Graeme Swann, the architect of England’s famous series win in India in 2012, wants left-arm spinner Jack Leach to bowl a “boring” line and length to be successful in the four Tests against Virat Kohli’s team.
Leach and offie Dom Bess face an enormous challenge having not bowled in India before. Moeen Ali is the only spinner with experience of Indian conditions but he is not playing the first Test that began in Chennai on Friday.
“What you see is what you get with him. He’s a no-frills left-arm spinner, who runs up and pitches it on the stumps. I’d tell him very simply to watch what Herath used to do for Sri Lanka.
“That’s the blueprint for Leach: run up, put it on the spot, be metronomic, and be almost deadly boring in the way he operates in India,” Swann, who was the leading wicket taker in India’s last series defeat at home, was quoted as saying by ‘ESPNcricinfo’.
Leach doesn’t bowl at the pace Monty Panesar bowled in 2012 but his consistency impresses Swann.
“India’s batsmen will respect a good ball, and he doesn’t bowl very many bad ones. Generally, Indian batsmen will play the long game. That’s brilliant for him because it gives him the chance to get into a rhythm and find his groove. He can definitely be consistent enough to hold down an end,” he said.
However, Swann doesn’t expect the same consistency from Bess but sees him doing well for England in the long-term.
“The fact that Dom is still young and hasn’t bowled a great number of overs in his life means that he’s not as consistent as he might be in the future. It’s a tricky one, because Bess is a wicket-taker,” Swann said.
“He didn’t bowl particularly well in Sri Lanka and I think he’d admit that, but he took 12 wickets and he does bowl wicket-taking balls,” he added.
One of England’s finest spinners, Swann sees Bess developing into a world-class bowler.
“I saw Mo (Ali) say he’s hungry to play after 18 months away and if he’s fit and going well, I would prefer the shape he gets when he drifts it away and gets dip to Bess’ shape which drifts in, because he doesn’t finish his action off all the time.”
“I think it’s a mental thing and that he might not be believing in himself, but with good mentoring and support he’ll nail that. He’s going to be brilliant, and he’ll be brilliant for England over a 10-year period. It’s just about getting there.”
Swann also feels the obsession with Ashes is not helping England.

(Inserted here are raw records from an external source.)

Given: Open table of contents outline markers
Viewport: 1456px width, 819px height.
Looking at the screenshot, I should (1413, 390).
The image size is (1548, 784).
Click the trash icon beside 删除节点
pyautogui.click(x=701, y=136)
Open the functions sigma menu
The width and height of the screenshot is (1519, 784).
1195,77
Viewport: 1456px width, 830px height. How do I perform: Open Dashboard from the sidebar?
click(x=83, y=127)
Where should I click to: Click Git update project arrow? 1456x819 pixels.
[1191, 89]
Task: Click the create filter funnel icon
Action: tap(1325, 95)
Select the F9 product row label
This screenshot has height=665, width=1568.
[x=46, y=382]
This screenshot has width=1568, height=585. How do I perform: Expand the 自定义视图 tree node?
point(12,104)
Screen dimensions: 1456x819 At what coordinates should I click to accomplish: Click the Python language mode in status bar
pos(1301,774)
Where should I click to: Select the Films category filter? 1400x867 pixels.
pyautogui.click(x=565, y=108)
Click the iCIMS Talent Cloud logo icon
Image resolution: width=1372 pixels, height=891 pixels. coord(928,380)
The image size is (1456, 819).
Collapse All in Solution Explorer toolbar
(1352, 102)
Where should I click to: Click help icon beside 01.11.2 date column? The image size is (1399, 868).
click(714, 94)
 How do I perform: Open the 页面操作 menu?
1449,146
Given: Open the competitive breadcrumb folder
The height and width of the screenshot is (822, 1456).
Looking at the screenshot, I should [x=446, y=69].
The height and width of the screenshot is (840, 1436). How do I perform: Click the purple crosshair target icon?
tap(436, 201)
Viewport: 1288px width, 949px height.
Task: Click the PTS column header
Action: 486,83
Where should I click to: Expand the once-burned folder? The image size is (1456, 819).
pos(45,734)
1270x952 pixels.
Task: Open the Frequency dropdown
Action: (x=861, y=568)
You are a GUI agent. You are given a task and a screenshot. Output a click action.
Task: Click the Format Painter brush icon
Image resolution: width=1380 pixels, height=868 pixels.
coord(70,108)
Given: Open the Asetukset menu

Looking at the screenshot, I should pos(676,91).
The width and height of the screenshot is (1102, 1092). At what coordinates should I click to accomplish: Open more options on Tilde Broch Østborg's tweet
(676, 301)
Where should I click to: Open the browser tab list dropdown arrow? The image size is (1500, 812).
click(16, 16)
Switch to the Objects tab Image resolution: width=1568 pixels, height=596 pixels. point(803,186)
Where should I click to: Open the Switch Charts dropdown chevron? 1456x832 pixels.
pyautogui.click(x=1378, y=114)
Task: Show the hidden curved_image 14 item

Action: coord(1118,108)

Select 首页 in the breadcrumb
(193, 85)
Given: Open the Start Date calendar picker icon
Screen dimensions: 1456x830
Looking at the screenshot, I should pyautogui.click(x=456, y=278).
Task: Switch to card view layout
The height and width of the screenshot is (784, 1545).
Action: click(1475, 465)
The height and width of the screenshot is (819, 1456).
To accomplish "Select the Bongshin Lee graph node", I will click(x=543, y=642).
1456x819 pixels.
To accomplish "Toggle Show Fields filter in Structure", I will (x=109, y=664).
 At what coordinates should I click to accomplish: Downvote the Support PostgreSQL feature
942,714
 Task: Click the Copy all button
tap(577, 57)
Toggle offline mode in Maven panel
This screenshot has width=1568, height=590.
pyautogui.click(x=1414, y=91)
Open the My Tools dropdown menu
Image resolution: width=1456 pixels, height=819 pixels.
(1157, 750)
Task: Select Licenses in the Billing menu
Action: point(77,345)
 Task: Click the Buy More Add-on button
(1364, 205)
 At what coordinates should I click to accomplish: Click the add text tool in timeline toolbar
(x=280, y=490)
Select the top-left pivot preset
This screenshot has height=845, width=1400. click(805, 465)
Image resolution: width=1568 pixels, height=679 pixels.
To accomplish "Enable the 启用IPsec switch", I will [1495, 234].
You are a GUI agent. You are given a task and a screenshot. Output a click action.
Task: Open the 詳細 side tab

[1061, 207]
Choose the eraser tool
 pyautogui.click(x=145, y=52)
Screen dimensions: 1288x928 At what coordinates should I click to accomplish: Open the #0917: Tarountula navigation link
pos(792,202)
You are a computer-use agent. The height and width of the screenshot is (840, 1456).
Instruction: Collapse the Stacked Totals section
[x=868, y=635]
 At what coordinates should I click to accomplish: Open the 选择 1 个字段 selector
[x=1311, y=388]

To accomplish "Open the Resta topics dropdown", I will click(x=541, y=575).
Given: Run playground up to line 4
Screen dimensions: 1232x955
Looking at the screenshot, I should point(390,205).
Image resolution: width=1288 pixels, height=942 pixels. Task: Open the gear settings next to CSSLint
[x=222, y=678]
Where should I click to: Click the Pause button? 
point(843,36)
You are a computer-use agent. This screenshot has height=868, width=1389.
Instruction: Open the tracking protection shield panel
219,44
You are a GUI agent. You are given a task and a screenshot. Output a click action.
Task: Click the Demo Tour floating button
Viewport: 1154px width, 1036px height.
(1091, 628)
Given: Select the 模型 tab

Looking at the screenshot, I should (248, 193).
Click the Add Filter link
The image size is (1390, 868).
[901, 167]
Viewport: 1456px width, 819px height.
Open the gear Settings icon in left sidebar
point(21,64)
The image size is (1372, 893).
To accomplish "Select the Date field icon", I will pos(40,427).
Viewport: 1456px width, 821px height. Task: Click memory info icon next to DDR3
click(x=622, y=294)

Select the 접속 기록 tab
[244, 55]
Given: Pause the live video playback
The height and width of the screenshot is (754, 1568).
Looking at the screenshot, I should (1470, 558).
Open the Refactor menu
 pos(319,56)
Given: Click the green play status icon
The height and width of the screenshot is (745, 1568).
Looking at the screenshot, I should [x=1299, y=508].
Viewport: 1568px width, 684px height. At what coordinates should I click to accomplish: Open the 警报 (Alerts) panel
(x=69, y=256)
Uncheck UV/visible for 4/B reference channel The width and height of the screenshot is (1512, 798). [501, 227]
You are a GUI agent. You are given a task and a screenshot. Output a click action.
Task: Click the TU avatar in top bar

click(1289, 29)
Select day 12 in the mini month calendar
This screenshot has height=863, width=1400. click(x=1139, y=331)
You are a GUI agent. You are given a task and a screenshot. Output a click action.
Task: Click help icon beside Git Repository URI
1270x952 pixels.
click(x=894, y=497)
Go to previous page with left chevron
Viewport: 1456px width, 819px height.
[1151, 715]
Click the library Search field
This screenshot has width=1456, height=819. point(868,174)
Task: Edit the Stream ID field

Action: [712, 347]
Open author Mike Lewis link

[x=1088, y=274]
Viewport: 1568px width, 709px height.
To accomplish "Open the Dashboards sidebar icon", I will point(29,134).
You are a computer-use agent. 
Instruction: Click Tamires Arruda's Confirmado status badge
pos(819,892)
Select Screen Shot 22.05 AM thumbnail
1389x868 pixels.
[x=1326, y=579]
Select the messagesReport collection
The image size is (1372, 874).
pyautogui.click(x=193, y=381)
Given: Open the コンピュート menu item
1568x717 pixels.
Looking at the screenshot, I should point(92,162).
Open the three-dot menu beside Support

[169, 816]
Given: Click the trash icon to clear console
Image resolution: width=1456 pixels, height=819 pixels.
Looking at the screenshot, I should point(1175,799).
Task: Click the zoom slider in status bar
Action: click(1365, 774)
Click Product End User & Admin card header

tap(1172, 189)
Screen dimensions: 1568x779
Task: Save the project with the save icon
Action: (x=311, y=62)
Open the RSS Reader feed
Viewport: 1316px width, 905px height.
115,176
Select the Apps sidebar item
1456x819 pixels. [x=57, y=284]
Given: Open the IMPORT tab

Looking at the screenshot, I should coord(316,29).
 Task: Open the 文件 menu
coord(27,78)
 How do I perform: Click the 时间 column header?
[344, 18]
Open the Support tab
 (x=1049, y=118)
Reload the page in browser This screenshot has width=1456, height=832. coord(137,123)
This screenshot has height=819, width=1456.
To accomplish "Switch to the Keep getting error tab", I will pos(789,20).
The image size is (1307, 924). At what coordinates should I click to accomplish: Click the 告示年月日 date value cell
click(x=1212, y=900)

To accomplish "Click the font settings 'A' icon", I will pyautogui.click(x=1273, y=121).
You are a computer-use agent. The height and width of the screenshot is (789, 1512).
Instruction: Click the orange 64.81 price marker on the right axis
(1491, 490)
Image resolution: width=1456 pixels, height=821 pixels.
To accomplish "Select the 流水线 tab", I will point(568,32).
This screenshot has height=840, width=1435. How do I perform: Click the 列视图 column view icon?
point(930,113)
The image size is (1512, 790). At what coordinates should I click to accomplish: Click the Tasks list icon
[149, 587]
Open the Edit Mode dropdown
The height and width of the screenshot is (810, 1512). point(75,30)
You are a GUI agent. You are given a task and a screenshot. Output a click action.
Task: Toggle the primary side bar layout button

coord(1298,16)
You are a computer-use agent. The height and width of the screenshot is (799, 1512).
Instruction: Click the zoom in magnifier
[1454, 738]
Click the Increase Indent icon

“In 2012, we went to India and we won. We had a bloody brilliant team but we won a series against a very fine side, and the next time we went, not a single lesson had been learned so we lost 4-0. I don’t think we’d taken it seriously because the focus is so much on going to Australia to win the Ashes.
“We’ve taken our eye off the ball. India are actually the best out team in the world these days, especially in India, so I hope this time that we can get back to competing over there.
“Taking 20 wickets on a regular basis will be a struggle: it’s an awesome seam attack and they’ve got it in them once or twice in the series, especially in the day-night match, but whether they can do it in all four games in yet to be seen,” said Swann.